Protest votes, broken promises: Decisive defeat for Malaysia’s ruling coalition in Johor’s Tanjung Piai by-election

South China Morning Post

A decisive by-election victory by an opposition party in Malaysia’s southernmost Johor state should serve as a warning shot to the country’s ruling Pakatan Harapan (PH) coalition, analysts say.

The by-election was held on Saturday for the constituency of Tanjung Piai after the previous PH member of parliament died in September. It was the second seat that the ruling coalition has lost since taking power in 2018.


Wee Jeck Seng, a member of the Malaysian Chinese Association – a component party of the now-ousted Barisan Nasional (BN) coalition which had ruled Malaysia for over six uninterrupted decades – received 25,466 out of 52,471 votes, capping a decisive victory.

The party beat PH’s candidate by a 15,000 majority, thanks in part to the support of the opposition race-and-religion based United Malays National Organisation (Umno) – Malaysia’s former ruling party – and the Islamic Party of Malaysia.

MCA party president Wee Ka Siong said the results would prove to be “a new game changer for MCA”, which had failed to secure the seat in 2018 national polls.

“We won in all Chinese-majority district polling centres this time, compared to [the last election] when we lost in all eight. People of all races came together and sent out a strong message to the government that they are sick with its frequent U-turns, flip-flops and bad performance,” Wee was reported as saying by local media.

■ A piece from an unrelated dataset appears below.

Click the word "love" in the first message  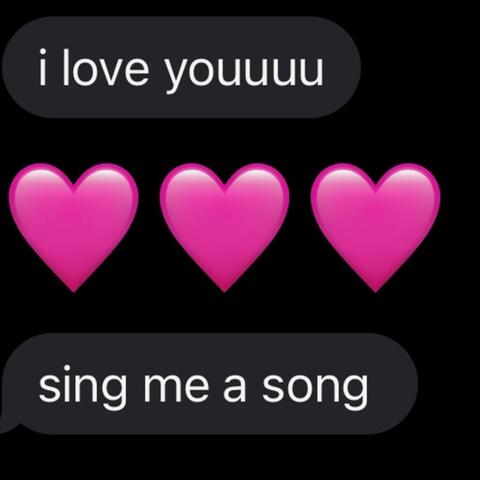point(105,69)
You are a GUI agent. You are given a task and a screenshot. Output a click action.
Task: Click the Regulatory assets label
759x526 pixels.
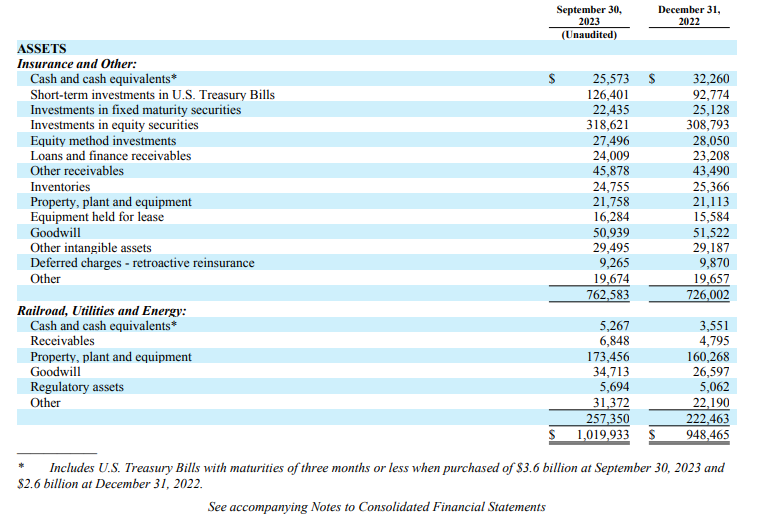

“This is a clear message to the government to keep their promises.”

James Chin of Tasmania University’s Asia Institute said: “There was a Malay swing thanks to the Umno-PAS partnership working together to support MCA rather than fielding their own candidate”.

He said that some ethnic Malays – the nation’s largest group of voters at over 60 per cent of the population – would have issued “protest” votes against Prime Minister Mahathir Mohamad’s leadership.

He recently visited the constituency, where he claimed the opposition had been riling up racial sentiment.
Besides Malay-Muslims, Malaysia is also home to a large number of ethnic Chinese and a small percentage of ethnic Indians.

Similarly, said Chin, ethnic Chinese voters in the constituency would have likely voted against PH out of “unhappiness” with that coalition’s Democratic Action Party (DAP), the component with the strongest Chinese support base.

“They think DAP is not delivering on promises and becoming what MCA was like before it fell – a ‘yes man’ pandering to Malay interests. They want DAP to be more aggressive when it comes to domestic Chinese interests and take a stronger stand against Mahathir and his Malaysian United Indigenous Party, which is furiously working to win Malay support from Umno,” Chin said.

As part of the previous BN government, the MCA was viewed as a “younger brother” to the Malay-dominated Umno, which had more than 20 cabinet members, compared to the MCA’s three.

“It was mainly a protest vote so MCA should not be too happy,” Chin said.

“But if Pakatan Harapan does not do anything then yes, this will be the start of a momentum.”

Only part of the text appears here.